From mobile phones to cars, the exponential growth of technological advances during the last few decades have increased the demand for energy. This has brought concerns over the damages caused by the resources used to power these advances for the environment, thus, creating the increasing urge to find renewable alternatives. As a result, electrical gadgets have been popularized and batteries are used as main source of stored energy. Batteries are chemical devices that store energy made of two electrochemically active couples, the electrodes being separated by an ion conductive and an electronically insulating medium also known as an electrolyte (Rosa 2009). However, due to the heavy metals and toxic materials that goes into producing and disposing batteries, more people are relying on the use of rechargeable batteries. This paper aims explore the structure, properties of the materials used as well as the advantages and disadvantages of using rechargeable batteries focusing on Lithium-ion batteries and Nickel-metal hydride batteries.

Battery Anatomy

To understand the importance of the materials used for the creation of batteries, one must first understand its anatomy. The internal workings of a battery are maintained within a plastic or metal case. Inside them, a cathode connects to the positive terminal whereas, an anode connects to the negative terminal. As a whole, these components are known as electrodes, which is where the chemical reactions occur. To prevent the electrodes from touching but allowing them to flow freely within them, a separator is added to the middle. The medium that allows electric charge to flow between the electrodes is known as an electrolyte. Lastly, the collector conducts charge to the outside of the battery through the load (Brain, Bryant, Pumphrey 2000).
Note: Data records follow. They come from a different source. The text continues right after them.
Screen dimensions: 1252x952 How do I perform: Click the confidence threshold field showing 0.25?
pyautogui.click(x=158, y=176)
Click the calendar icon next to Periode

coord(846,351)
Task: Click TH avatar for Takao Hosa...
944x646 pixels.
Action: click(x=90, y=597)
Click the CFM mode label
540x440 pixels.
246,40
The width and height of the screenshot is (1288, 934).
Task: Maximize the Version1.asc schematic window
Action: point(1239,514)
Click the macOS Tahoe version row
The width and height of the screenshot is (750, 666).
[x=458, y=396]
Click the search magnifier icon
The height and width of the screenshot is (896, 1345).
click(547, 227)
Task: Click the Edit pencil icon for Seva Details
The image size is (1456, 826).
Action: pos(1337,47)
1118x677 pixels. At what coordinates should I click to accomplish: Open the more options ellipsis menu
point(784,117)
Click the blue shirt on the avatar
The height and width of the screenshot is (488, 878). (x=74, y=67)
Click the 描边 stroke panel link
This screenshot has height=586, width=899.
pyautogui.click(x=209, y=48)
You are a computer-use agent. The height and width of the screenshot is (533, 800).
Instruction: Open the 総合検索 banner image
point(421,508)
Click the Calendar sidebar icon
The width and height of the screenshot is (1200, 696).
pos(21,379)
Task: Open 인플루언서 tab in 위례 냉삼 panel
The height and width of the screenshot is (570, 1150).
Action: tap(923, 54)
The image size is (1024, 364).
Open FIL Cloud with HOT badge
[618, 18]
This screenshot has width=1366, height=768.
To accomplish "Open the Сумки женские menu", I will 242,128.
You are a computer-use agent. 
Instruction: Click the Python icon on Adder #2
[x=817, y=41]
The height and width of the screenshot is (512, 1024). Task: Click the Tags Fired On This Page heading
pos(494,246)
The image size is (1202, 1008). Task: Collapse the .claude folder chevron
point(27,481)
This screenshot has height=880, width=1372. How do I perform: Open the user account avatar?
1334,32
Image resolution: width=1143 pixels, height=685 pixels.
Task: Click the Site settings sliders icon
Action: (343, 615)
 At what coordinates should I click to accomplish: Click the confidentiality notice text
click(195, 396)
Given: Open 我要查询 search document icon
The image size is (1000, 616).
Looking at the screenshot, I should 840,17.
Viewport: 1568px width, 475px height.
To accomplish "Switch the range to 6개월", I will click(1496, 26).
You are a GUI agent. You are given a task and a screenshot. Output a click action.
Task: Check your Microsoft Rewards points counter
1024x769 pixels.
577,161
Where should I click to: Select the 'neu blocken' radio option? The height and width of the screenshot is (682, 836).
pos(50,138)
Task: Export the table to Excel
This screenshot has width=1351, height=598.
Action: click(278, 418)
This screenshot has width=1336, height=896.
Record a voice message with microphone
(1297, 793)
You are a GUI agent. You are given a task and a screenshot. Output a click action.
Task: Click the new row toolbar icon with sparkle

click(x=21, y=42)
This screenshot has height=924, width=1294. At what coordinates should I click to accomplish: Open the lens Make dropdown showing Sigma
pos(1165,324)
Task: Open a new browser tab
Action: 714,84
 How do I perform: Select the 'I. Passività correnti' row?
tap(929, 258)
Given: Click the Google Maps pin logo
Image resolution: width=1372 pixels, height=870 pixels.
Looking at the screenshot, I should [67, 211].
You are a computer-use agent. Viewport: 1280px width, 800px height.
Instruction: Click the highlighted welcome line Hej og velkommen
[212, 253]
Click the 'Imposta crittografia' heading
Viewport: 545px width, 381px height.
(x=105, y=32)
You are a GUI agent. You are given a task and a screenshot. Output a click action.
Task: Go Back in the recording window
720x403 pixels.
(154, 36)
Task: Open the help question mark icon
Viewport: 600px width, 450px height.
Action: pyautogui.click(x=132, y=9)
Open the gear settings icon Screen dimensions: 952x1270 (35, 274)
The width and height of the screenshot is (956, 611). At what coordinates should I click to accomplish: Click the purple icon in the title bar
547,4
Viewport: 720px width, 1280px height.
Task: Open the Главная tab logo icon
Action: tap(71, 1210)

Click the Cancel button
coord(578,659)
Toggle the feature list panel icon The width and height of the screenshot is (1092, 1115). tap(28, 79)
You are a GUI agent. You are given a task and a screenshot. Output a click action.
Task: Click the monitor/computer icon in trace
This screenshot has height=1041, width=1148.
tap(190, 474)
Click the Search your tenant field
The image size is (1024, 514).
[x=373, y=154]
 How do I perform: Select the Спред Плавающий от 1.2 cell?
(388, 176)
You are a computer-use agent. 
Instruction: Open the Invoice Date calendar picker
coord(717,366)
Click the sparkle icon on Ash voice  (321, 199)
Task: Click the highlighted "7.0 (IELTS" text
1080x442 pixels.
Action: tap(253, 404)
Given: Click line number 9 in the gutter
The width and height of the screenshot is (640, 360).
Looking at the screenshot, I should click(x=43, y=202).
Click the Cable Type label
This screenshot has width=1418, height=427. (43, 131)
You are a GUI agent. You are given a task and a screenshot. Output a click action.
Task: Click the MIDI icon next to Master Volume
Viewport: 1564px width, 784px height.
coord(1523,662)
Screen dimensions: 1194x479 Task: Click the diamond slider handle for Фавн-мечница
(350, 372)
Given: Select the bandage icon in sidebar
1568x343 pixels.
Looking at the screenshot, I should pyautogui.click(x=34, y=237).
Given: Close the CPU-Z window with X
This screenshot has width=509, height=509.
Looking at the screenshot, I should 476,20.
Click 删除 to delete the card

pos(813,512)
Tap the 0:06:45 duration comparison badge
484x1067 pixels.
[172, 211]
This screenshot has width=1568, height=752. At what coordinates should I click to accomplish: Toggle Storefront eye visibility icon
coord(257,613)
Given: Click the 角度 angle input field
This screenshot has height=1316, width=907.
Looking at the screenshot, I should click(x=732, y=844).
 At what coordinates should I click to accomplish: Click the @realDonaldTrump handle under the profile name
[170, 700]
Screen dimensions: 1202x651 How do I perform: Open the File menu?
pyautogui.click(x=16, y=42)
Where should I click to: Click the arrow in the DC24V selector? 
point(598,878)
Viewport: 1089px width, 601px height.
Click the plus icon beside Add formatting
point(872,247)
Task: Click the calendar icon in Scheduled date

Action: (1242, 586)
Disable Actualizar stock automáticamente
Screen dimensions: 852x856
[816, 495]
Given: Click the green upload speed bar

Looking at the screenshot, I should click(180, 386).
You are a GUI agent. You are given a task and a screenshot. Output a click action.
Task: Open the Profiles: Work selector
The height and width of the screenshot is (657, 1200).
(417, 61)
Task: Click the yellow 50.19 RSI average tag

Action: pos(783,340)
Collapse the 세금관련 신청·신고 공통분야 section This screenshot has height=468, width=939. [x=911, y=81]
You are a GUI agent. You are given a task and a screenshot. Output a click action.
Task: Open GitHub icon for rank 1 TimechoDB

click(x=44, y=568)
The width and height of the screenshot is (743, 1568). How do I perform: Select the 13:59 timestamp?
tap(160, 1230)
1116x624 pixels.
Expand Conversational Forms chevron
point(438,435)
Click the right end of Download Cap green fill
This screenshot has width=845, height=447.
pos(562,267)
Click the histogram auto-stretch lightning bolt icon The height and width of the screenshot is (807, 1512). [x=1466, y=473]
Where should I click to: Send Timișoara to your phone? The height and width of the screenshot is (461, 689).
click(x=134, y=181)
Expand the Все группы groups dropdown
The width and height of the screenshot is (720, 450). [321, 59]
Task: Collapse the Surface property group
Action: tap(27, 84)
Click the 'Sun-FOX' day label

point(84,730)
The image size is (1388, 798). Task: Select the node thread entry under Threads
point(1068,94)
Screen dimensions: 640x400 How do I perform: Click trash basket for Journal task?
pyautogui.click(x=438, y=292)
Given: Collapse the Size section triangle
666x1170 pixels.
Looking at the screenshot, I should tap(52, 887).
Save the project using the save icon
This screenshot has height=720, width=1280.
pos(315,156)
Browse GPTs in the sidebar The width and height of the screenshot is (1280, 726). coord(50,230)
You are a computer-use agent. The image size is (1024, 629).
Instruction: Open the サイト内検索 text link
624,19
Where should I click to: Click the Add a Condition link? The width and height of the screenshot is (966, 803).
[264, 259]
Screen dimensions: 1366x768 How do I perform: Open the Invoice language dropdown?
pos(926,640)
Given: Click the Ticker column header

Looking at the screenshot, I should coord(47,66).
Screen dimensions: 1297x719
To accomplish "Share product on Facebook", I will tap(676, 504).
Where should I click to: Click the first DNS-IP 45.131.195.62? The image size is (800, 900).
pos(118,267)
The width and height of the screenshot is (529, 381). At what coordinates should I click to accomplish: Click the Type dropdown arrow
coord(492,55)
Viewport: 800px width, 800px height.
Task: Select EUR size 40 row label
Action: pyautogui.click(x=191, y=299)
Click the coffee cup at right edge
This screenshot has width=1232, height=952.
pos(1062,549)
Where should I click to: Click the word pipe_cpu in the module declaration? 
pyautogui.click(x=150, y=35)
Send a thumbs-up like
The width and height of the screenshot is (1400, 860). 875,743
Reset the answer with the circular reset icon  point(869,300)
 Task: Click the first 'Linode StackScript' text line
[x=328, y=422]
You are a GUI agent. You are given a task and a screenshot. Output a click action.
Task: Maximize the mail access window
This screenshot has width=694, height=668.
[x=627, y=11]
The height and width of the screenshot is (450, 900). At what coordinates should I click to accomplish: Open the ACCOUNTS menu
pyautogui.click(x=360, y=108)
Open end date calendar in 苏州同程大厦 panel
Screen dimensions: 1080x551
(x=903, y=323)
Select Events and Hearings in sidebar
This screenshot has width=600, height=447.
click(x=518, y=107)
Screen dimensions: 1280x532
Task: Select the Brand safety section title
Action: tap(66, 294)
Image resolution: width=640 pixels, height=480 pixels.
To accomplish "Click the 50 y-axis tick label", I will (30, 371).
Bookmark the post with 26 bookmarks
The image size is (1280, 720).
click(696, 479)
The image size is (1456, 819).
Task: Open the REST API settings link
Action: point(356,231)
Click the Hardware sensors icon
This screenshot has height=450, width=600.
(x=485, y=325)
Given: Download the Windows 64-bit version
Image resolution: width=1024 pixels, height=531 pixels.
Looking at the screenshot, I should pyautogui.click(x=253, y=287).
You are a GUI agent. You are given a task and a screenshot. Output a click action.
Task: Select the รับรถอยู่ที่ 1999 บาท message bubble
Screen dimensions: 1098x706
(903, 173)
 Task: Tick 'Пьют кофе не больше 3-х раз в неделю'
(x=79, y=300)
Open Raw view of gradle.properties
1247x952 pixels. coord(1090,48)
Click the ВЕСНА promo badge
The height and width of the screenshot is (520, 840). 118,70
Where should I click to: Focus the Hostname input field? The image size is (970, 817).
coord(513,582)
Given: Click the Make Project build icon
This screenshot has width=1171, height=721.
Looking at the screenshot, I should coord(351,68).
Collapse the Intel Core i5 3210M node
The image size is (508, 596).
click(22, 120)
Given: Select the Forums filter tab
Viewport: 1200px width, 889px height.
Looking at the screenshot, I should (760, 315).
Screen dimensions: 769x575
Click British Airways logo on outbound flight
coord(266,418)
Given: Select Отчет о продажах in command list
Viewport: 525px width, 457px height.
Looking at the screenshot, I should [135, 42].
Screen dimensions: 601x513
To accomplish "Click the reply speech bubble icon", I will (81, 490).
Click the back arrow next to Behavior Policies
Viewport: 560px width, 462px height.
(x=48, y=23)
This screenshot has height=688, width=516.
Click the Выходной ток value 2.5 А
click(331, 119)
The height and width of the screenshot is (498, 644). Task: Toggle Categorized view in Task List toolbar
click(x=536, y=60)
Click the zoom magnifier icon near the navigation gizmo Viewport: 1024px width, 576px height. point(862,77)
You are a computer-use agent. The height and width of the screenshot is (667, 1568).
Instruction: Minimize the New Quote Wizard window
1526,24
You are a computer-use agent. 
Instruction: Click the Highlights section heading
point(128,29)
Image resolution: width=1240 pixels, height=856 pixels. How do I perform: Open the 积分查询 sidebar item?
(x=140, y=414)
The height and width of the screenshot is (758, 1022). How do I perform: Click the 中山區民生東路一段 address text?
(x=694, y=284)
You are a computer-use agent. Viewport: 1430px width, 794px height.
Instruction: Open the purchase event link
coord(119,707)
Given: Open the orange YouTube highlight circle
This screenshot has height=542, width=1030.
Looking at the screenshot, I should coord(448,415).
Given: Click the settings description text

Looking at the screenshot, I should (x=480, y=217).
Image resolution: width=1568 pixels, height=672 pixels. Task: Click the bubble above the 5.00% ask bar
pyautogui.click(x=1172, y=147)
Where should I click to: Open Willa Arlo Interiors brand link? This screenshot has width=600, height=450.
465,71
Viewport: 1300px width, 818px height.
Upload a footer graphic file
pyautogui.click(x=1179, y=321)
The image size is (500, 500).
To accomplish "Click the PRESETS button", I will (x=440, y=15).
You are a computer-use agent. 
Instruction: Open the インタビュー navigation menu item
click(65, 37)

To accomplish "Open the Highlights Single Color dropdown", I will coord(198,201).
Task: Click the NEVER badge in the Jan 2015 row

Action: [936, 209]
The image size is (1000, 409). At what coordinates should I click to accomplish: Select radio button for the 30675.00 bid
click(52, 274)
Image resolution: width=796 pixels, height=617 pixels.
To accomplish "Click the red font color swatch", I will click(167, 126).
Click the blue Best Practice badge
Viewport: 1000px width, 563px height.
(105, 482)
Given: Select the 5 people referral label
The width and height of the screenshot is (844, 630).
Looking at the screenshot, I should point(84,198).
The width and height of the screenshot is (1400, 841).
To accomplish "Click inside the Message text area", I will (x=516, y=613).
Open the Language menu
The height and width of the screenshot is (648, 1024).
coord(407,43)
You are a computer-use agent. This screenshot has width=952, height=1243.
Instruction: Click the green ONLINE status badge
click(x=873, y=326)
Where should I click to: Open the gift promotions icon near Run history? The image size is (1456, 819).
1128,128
In a battery, electrodes force electrons to transfer to one another through an electrolyte. The anode produced an oxidation reaction while the cathode produces a reduction reaction (see Fig. 1). When one of the redox reactions is finished, the electron flow stops. If the process can be reversed by applying an external current, batteries can be recharged. The key to building a successful battery is to choose the most suitable compounds at each electrode (Rosa 2009).

Fig. 1 Schematic diagrams of (a) a redox reaction, (b) a primary (non-rechargeable) battery upon discharging and (c) a secondary (rechargeable) battery upon charging (Rosa 2009).

The Chemistry behind Lithium-based Rechargeable Batteries

In the present, the most commonly seen material in the battery industry is Lithium (Li) due to its high cell potential and low atomic weight which results in high specific energy and energy density of the cells (Blomgren 2017).